In France and Italy, where the signed article, speaking generally, prevails, the excellence and weight of the written word in the press has been profoundly modified and greatly extended. This authority, however, attaches itself by a natural law to the names themselves, as they become well known, and is apt to carry the fortunate individuals, who thus establish themselves in popular favour, up to greater heights than mere anonymous journalism can scale. Journalism thus becomes only the ladder of ambition, as far as the successful writer is concerned, and so far from being an end in itself, as it should be, is generally, no more than the first step on the road to politics, even more so perhaps in this respect than the profession of the law. As compared with the English system the power of the newspaper itself is very considerably curtailed. The advantage of the temporary possession of a meteor is a doubtful one. He may mingle insubordination with brilliancy and even where meekness and all the journalistic virtues are combined in one pen, the ultimate loss of it will be the more severely felt. The solid qualities on which the continuous influence of a great newspaper rests are difficult under these circumstances to build up and it may therefore be taken as an axiom that the cultivation of brilliancy in journalism is to some extent converse to the acquisition of permanent power and wealth by the press.

The favourable side of the continental system is the maintenance of a very high literary standard and the acceptance in metropolitan circles of only the finest qualities of artistic criticism on most subjects. Nowhere in the world is such power wielded by journalists in the realms of music, literature, art or the drama as in France or Italy. It is taken seriously by the cultured public which reads it, because it is good. It has to be good, because it is taken seriously. The standard set in these matters is quite unapproachable by the wealthy and enterprising English press and nothing less than a century’s education of the English people would be required for us to see how much in this respect our public taste is inappreciative and our general journalistic performances inadequate.

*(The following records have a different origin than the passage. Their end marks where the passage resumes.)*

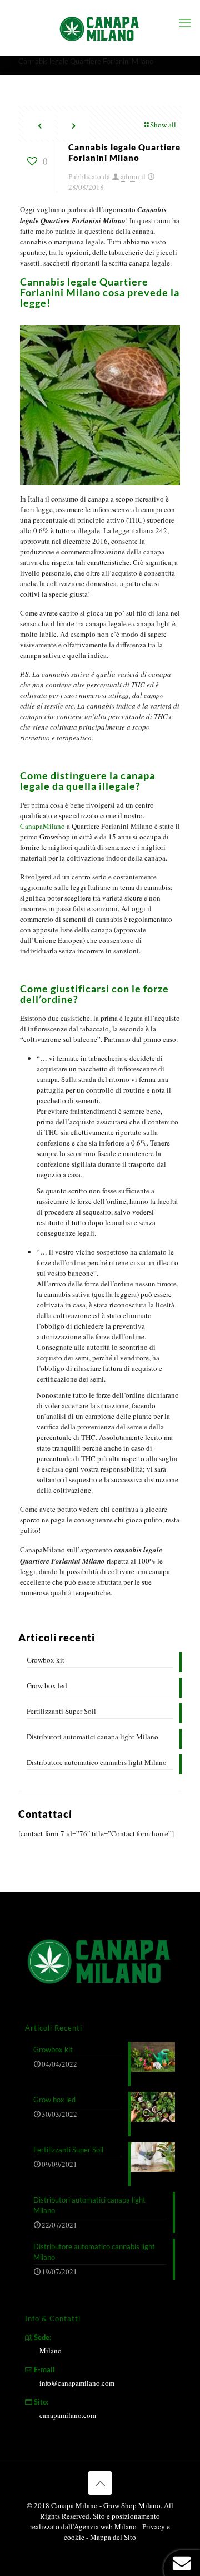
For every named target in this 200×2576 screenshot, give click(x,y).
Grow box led (47, 1685)
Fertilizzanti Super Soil (61, 1711)
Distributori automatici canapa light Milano (92, 1737)
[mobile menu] (185, 22)
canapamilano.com (67, 2415)
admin (130, 176)
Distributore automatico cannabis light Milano (97, 1762)
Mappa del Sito (113, 2537)
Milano (50, 2351)
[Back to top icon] (100, 2483)
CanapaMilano (42, 826)
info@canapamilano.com (76, 2383)
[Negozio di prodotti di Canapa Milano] (100, 28)
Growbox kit (45, 1660)
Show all (163, 125)
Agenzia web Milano (105, 2526)
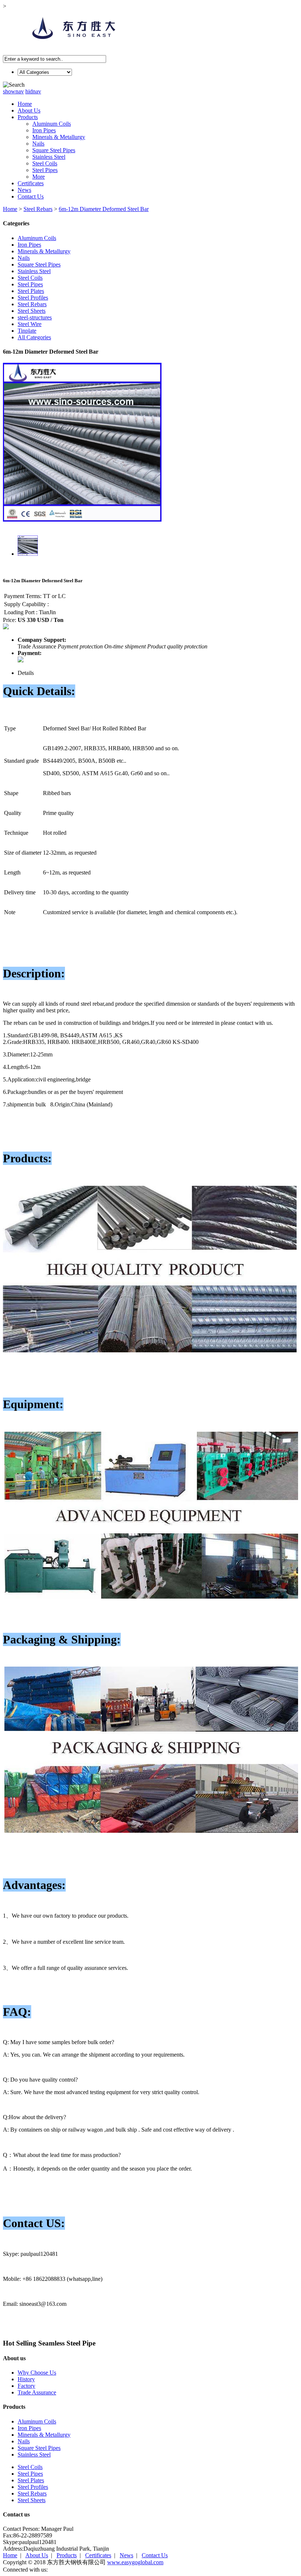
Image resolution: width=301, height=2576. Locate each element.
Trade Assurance (37, 2392)
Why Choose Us (37, 2372)
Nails (38, 143)
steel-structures (35, 317)
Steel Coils (44, 163)
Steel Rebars (37, 209)
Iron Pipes (44, 130)
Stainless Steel (48, 157)
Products (28, 117)
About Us (29, 110)
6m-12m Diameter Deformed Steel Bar (104, 209)
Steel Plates (31, 291)
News (24, 190)
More (38, 176)
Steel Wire (29, 324)
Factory (26, 2386)
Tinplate (27, 331)
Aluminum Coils (51, 124)
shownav (13, 91)
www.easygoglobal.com (135, 2562)
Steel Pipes (45, 170)
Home (25, 104)
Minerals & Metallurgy (58, 137)
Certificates (31, 183)
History (26, 2379)
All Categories (34, 337)
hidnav (33, 91)
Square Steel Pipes (53, 150)
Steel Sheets (32, 311)
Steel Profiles (33, 297)
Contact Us (31, 196)
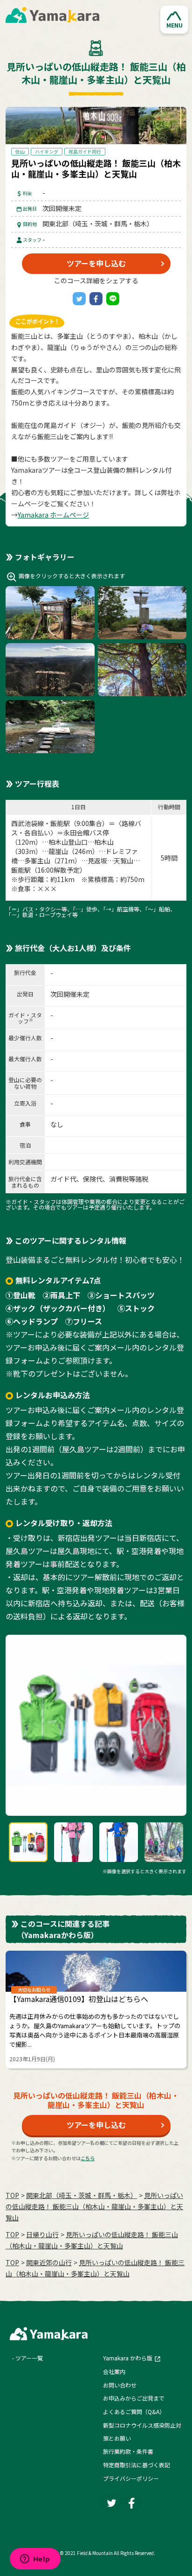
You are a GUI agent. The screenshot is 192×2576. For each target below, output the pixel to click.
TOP (12, 2195)
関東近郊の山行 (49, 2262)
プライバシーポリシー (131, 2478)
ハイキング (46, 151)
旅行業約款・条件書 (128, 2451)
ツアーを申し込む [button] (96, 263)
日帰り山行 (42, 2234)
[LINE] (112, 298)
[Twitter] (79, 298)
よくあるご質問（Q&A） (134, 2411)
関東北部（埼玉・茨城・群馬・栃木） (81, 2195)
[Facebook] (96, 298)
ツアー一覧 (29, 2358)
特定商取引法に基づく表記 (136, 2465)
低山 (20, 151)
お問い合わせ (120, 2385)
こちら (88, 2158)
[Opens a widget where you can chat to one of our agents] (35, 2559)
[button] (174, 20)
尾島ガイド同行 (85, 151)
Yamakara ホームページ (53, 514)
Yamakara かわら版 (127, 2358)
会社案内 (114, 2371)
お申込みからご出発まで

The German journalistic system is on the face of it not so far distinct from the general continental practice, except that they make less use of the signed article and newspaper properties are correspondingly more valuable. While the artistic and critical sides of German newspaperdom are distinctly inferior to the standards common in France and Italy there is one path in which their journals can claim pre-eminence in that they treat seriously and reverently all matters of science and learning, quite apart from any commercial demand in this direction from their readers. But after making this deserved tribute to German newspapers a foreign critic can best add to it by paying them the compliment of treating their newspapers as in a state of transition from Bismarckian serfdom to American commercialism. They combine some of the worst qualities of both. Of independent character in the English sense they have none, as they are too much under the heel of authority. Enterprise in the American sense is only adopted in unessentials. In the collection of news they are not more enterprising than the French and their standard of accuracy in reproducing it is not very high. Their papers are printed in Gothic type and written in a still more Gothic style. Neither in politics nor in commerce, nor in finance is their integrity above suspicion. Their influence with the public is very considerable, especially in politics, but the source of their power arises from the general respect felt by every loyal German for the ultimate and all-high authority which does not scruple or disdain to use a thousand methods of pressure in order to sway to its will the minds of men. Even where this authority is not itself ostensibly at work, as it often is, its powerful and indirect influence over the press is fertile in suggesting to the popular imagination those courses of conduct which will be agreeable to the powers that be.[5]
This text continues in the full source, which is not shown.